La Maserati Shamal sur la route
… Car il s’agit de refroidir l’antre du petit frère du Vésuve. J’ai nommé le V8 biturbo tout alu, fort de 325 ch, qui dort sournoisement derrière le Trident : nous avons affaire à un bloc compact cubant 3,2 litres, gavé par deux turbos japonais IHI. Un peu plus de 100 ch/l donc, pour un couple maxi de 450 Nm atteint dès 2800 trs/mn. Un régime relativement bas pour un moteur à vocation sportive qui ne l’empêche pas pour autant de monter gaillardement à l’assaut de la zone rouge située à 6000 trs… Deuxième chant des sirènes : après sa ligne incongrue dans notre paysage automobile, la sonorité émanant des quatre sorties d’échappement achèvera de vous attirer les foudres des forces de l’ordre… ou de faire grimper le taux d’œstrogènes de la passagère égarée. Selon une très sérieuse étude britannique, la sonorité du V8 de la 4200 GT serait une des plus stimulantes pour les hormones féminines. En extrapolant le surcroît de bestialité dégagé par le V8 biturbo qui nous intéresse aujourd’hui, on imagine sans peine le résultat sur les routes du mont Palatin… Moi aussi, je m’égare…
Les esprits de toute une génération d’amateurs d’esthétique mécanique auront été marqués par ce moteur démoniaque. Enfin, surtout question caractère. Car si les données techniques placent la Shamal un net cran au dessus de la plus modeste Ghibli II, les performances sont étrangement similaires ( 6,6 s pour atteindre 100 km/h, 270 km/h en pointe ). Imaginez tout de même, les gargouillis d’un V8 de cylindrée modeste ( 3,2 litres ), associés au susurrements des deux turbos…
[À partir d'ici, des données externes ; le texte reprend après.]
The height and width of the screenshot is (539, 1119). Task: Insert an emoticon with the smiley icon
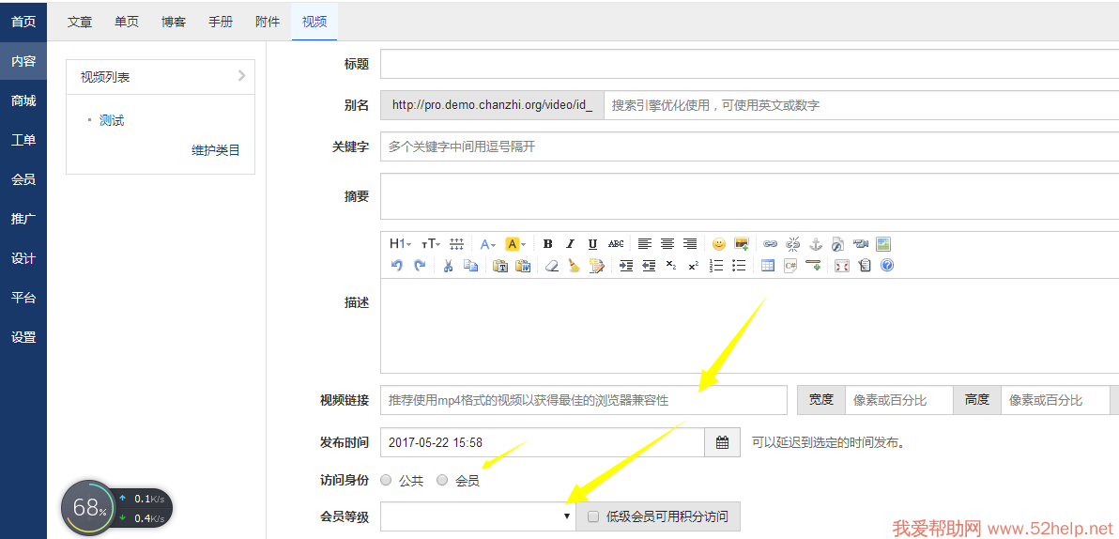tap(718, 244)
Donc, se méfier de l’eau qui dort, pas toujours synonyme de voyage facilité au volant de cette italienne qui ne se livre pas au premier venu… Surtout de celle qui viendra transformer la chaussée en patinoire, dès ses premières gouttes. Mener une Maserati biturbo sur sol humide, a fortiori une Shamal, demande un doigté certain. Pudiquement, on la dira joueuse. Une décélération trop brutale ou un mauvais dosage de l’accélération ( sensible à l’extrême ), et c’est l’alchimie qui prend fin… Tout à recommencer : apprivoiser, séduire sans effaroucher mais d’une main ferme Diane chasseresse. Trop traditionaliste de prime abord, dévergondée pour qui sait la mener en gentleman.
Objectivement, dangereuse entre des mains non-expertes : la direction ultra-précise et l’absence de garde-fous électroniques demandent une concentration maximale en cas de rythme un tant soit peu soutenu. Pas d’ABS, encore moins d’antipatinage, mais un autobloquant mécanique « Ranger » faisant office de répartiteur de couple entre les deux roues arrière. Les intégristes seront ravis… Bien menée, l’efficacité est redoutable : merci à la suspension pilotée développée conjointement avec Koni. Par rapport à une Ghibli II, les voies avant ont gagné 7 cm ( 1,51 m ), l’arrière 10 cm ( 1,55 m ). Stabilité et tenue du pavé s’en ressentent. Autre avantage, le poids encore contenu à l’époque se limite à 1420 kg, soit presque une demi-tonne de moins qu’une actuelle Granturismo!